# What to produce
Of all the lines in the entries below, give again exactly those starting at the line containing "You are a GUI" and ending at the line containing "Viewport: 1372px width, 880px height.", both ends included, and no others.

# Data listing
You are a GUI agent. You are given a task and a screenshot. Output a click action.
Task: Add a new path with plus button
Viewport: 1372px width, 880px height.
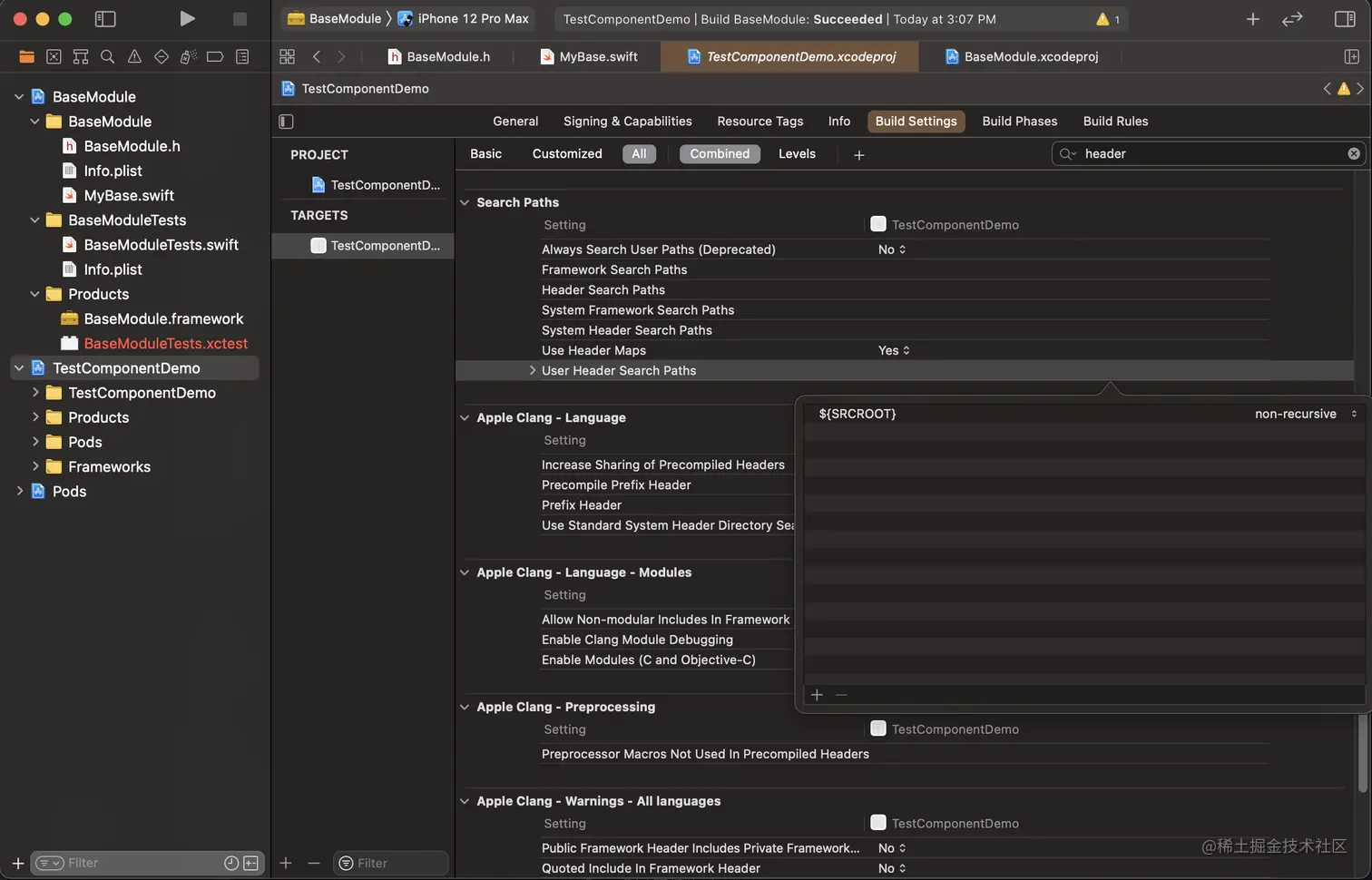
==
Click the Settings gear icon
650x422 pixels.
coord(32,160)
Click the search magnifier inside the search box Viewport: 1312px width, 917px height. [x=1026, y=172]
---
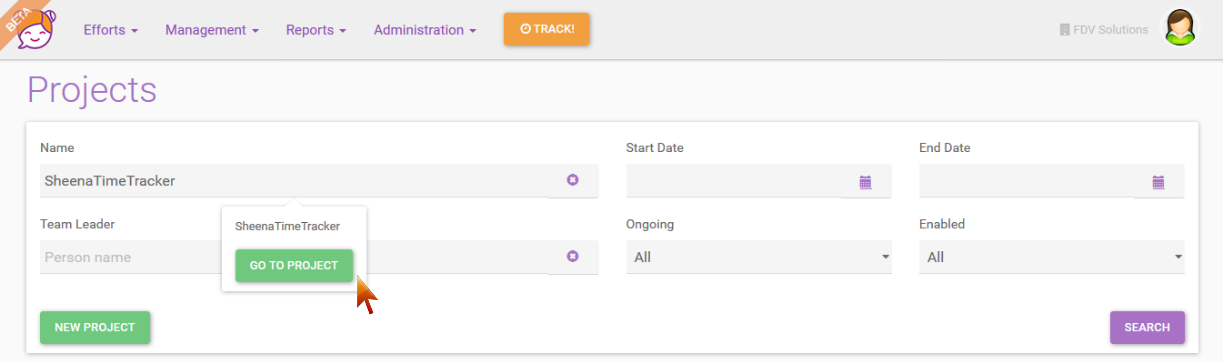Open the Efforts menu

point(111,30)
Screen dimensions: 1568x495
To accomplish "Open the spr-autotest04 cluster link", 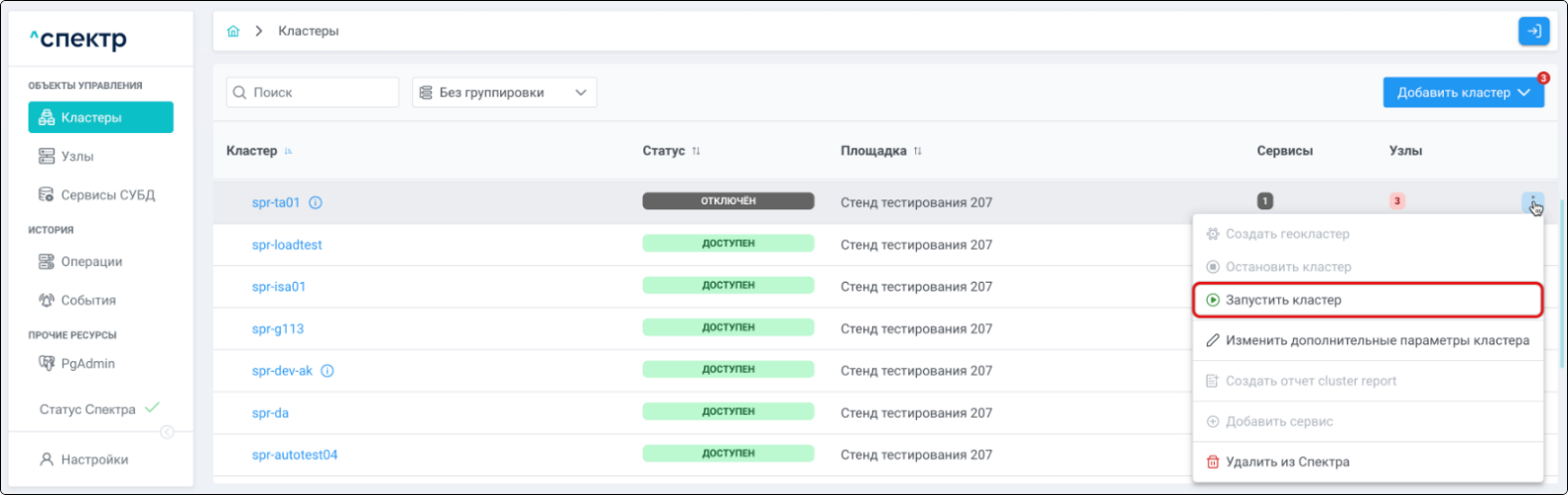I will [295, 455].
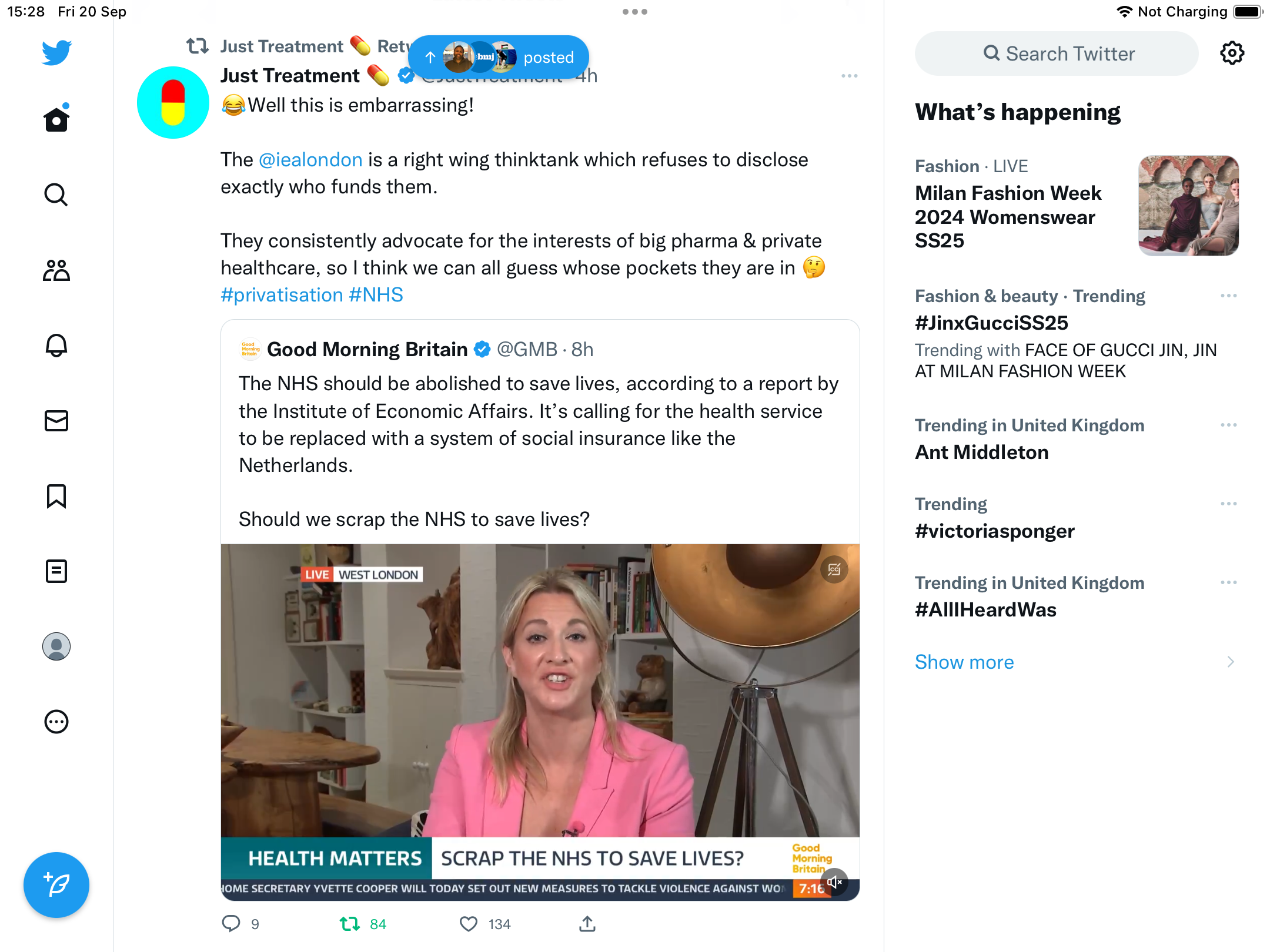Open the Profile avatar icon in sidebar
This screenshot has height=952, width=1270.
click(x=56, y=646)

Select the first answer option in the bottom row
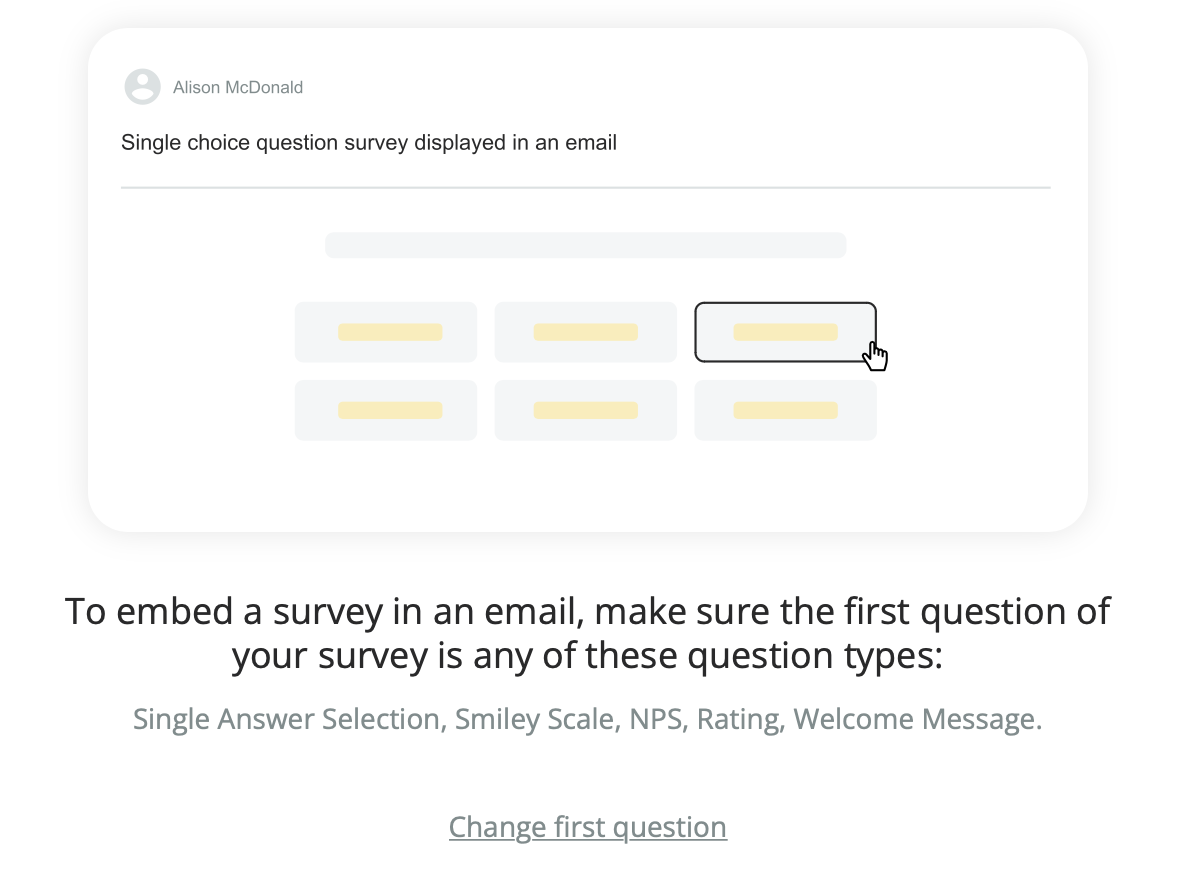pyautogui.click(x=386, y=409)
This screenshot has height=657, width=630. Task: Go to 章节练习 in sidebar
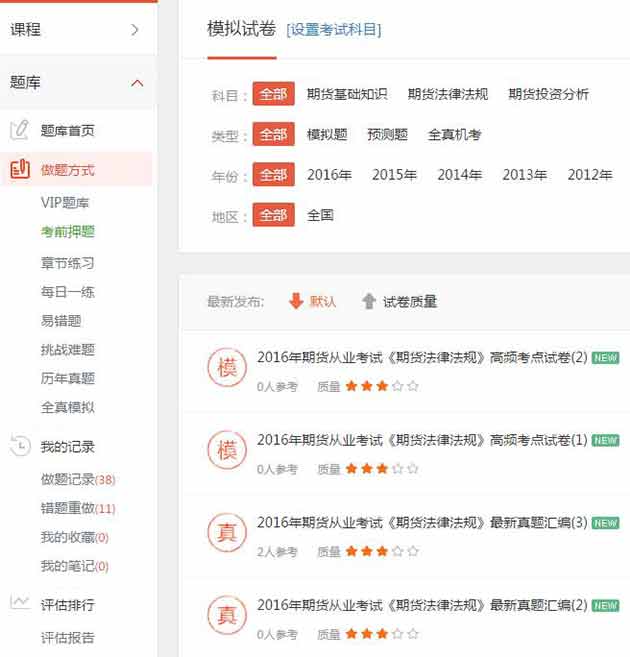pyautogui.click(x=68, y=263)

# Result
You are a GUI agent. You are given a task and a screenshot. Output a click action.
Task: Add a new path with plus button
Viewport: 1372px width, 880px height.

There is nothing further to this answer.